In Hamburg geben die Gesundheitsbehörden die Sieben-Tage-Inzidenz für Geimpfte und Ungeimpfte gesondert bekannt. Während diese bei Geimpften bei 3,36 liegt, beträgt sie bei Ungeimpften 78,12.

Die Gesundheitsbehörden der deutschen Hafenmetropole Hamburg geben die Sieben-Tage-Inzidenz, also die Zahl der Corona-Fälle pro 100.000 Einwohnern im Sieben-Tages-Schnitt, ab sofort jeweils nach Geimpften und Ungeimpften an.

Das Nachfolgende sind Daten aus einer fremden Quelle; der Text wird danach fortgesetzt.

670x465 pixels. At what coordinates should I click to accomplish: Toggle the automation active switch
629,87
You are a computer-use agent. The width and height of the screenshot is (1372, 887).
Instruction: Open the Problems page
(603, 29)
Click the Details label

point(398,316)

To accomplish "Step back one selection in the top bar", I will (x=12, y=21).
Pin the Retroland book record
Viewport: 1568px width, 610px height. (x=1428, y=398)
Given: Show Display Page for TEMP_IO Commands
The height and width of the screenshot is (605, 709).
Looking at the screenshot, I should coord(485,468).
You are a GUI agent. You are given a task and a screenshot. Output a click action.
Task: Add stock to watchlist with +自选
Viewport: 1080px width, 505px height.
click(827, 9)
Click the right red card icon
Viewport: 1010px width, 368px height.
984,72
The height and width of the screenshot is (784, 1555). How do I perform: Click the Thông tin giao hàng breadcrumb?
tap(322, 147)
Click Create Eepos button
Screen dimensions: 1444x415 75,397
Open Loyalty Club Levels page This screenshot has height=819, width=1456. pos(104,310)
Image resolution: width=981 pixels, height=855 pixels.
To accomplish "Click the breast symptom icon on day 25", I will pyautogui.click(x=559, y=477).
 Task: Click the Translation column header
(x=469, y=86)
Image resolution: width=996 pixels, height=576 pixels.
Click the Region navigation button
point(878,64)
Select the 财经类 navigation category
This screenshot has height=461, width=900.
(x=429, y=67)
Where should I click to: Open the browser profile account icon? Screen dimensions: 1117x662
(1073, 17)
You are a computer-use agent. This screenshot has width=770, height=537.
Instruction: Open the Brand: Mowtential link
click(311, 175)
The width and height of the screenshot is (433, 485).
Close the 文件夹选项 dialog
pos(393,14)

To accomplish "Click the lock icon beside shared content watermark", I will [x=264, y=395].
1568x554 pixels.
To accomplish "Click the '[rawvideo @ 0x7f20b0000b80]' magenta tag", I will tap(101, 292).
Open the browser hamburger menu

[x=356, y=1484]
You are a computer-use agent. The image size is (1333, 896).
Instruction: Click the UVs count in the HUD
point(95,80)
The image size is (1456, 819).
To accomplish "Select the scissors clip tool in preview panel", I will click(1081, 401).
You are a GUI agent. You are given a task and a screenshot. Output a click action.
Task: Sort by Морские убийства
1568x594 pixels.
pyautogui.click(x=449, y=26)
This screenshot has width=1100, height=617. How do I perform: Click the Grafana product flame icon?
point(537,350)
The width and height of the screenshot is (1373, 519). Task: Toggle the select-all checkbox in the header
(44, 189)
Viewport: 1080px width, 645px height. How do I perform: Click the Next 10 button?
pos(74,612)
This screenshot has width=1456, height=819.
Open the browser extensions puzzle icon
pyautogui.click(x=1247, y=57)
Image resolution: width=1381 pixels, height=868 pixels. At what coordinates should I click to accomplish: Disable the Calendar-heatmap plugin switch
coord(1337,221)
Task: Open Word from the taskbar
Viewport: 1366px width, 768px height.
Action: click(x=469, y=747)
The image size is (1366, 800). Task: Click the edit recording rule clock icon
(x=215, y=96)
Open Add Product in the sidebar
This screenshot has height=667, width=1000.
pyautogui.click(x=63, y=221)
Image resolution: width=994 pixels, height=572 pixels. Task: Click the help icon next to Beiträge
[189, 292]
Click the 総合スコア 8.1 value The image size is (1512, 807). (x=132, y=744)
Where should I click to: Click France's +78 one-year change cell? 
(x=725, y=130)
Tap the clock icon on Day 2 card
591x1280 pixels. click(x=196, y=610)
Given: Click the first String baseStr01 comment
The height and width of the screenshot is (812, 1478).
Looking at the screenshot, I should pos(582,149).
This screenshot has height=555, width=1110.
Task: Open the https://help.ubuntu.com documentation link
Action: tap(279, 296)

Das Ergebnis: Bezogen auf die Gesamtbevölkerung lag die Sieben-Tage-Inzidenz der Geimpften bei 3,36 und bei den Ungeimpften bei 78,12 (Stand 23. August). Unter Ungeimpften beträgt der Anteil der Infizierten also das 23-fache des Wertes der Geimpften, berichtet die "Hamburger Morgenpost".

Hamburger Intensivpatienten alle ungeimpft

Unter den 925.175 zweimal geimpften Hamburgern bis zum 4. August gab es 361 Fälle, in denen sich eine Person trotz Schutzimpfung infiziert hatte. Das entspricht einem Anteil von 0,039 Prozent. Für 23 dieser Fälle wurde eine Krankenhausbehandlung erforderlich, aber nur auf den Normalstationen. Die derzeit 34 Covid-19-Intensivpatienten in Hamburger Krankenhäusern sind alle ungeimpft.

In einem ähnlichen Verhältnis dürften die Sieben-Tage-Inzidenzen bei Geimpften und Ungeimpften wohl auch in Österreich stehen. Die täglichen Corona-Zahlen werden hierzulande allerdings nicht gesondert nach Impfstatus erhoben, ebenso wenig die Zahlen der Spitalspatienten.